- Input material -
◇ ◇ ◇
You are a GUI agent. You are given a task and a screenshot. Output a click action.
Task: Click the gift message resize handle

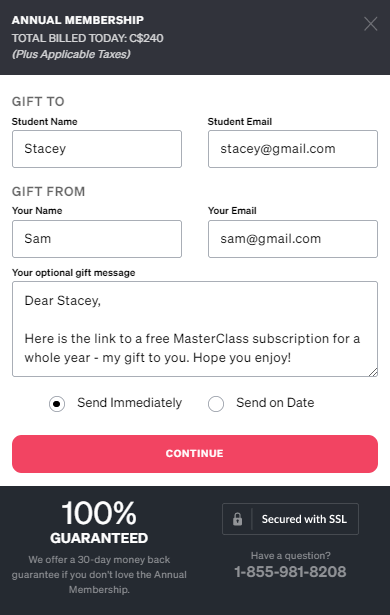click(373, 372)
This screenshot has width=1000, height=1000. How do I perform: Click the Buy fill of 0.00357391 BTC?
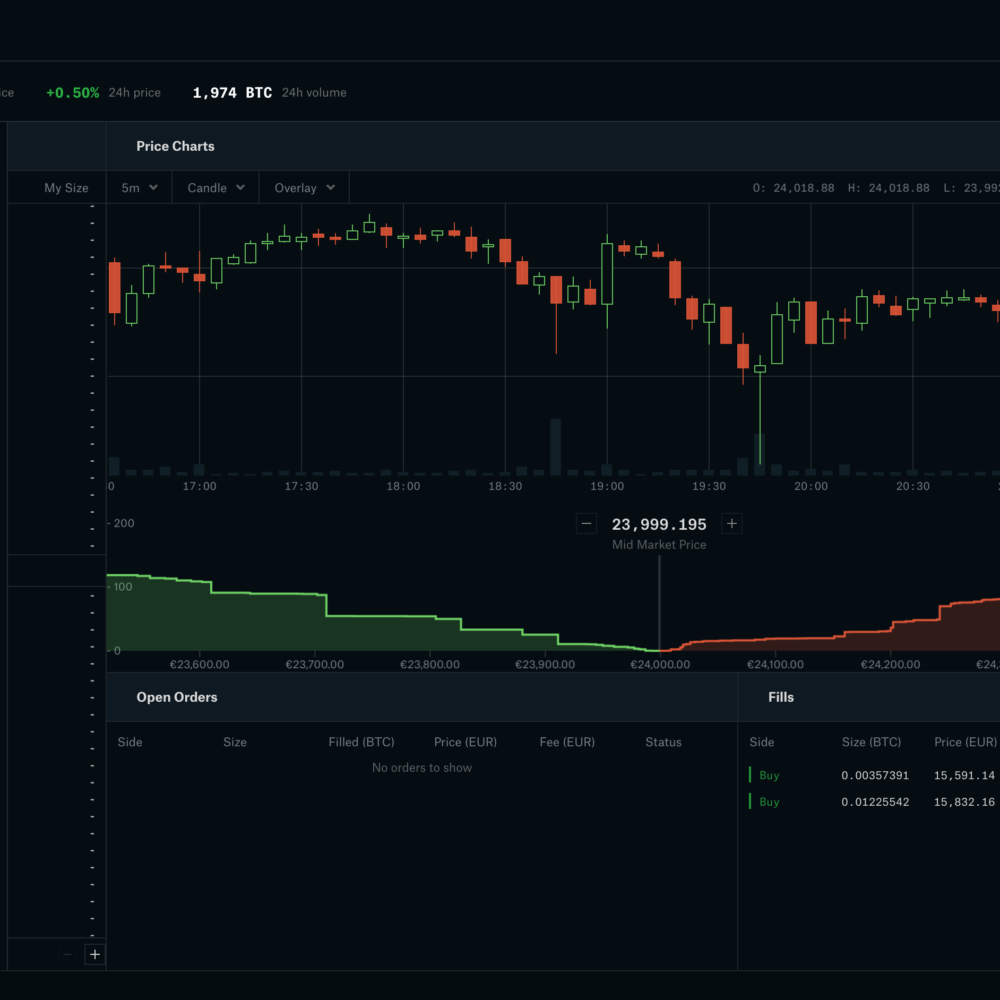(x=875, y=775)
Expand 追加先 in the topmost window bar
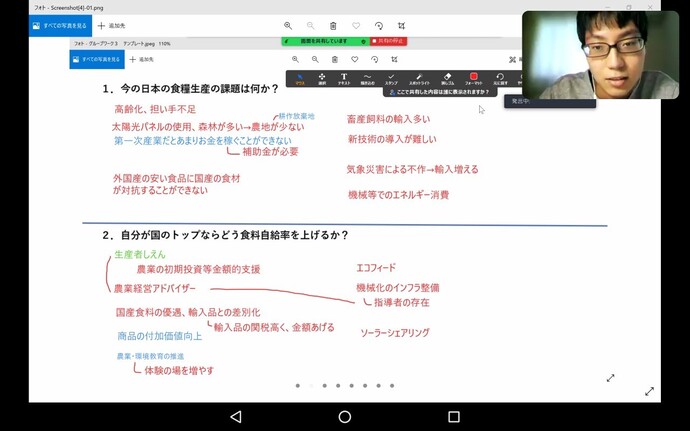 point(112,25)
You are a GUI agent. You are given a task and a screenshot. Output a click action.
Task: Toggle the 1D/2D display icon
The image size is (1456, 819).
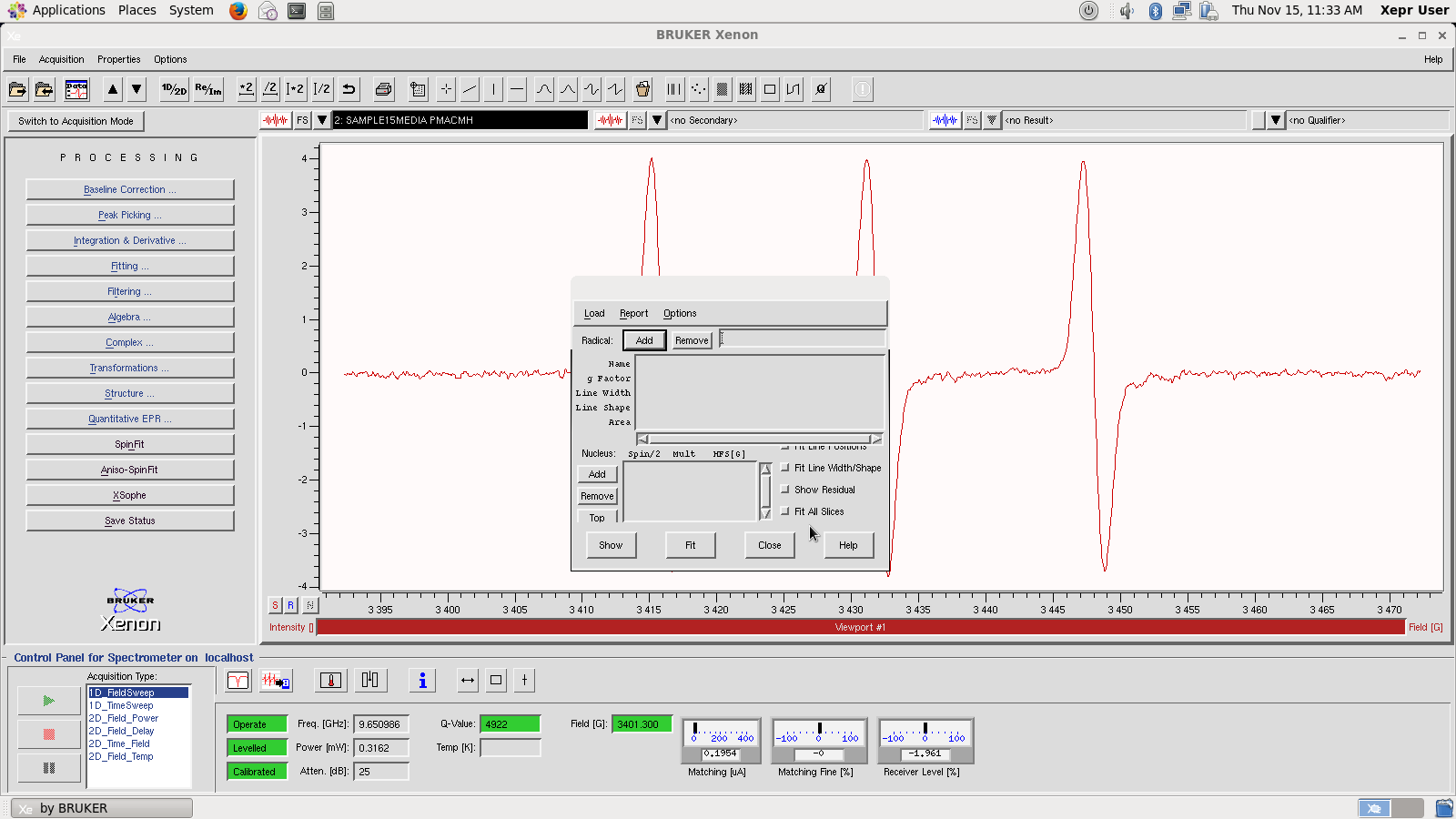(174, 89)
◇ ◇ ◇
- Problem -
Give the lines exactly, from the first line of the entries to the line with "Task: Toggle the 1D/2D display icon", both ends included. Skip the pictures.

- Result -
You are a GUI agent. You are given a task and a screenshot. Output a click action.
Task: Click the gift message resize handle

click(373, 372)
This screenshot has width=1000, height=1000. How do I perform: Click the Buy fill of 0.00357391 BTC?
(x=875, y=775)
Expand 追加先 in the topmost window bar
 point(112,25)
You are a GUI agent. You are given a task and a screenshot. Output a click action.
Task: Toggle the 1D/2D display icon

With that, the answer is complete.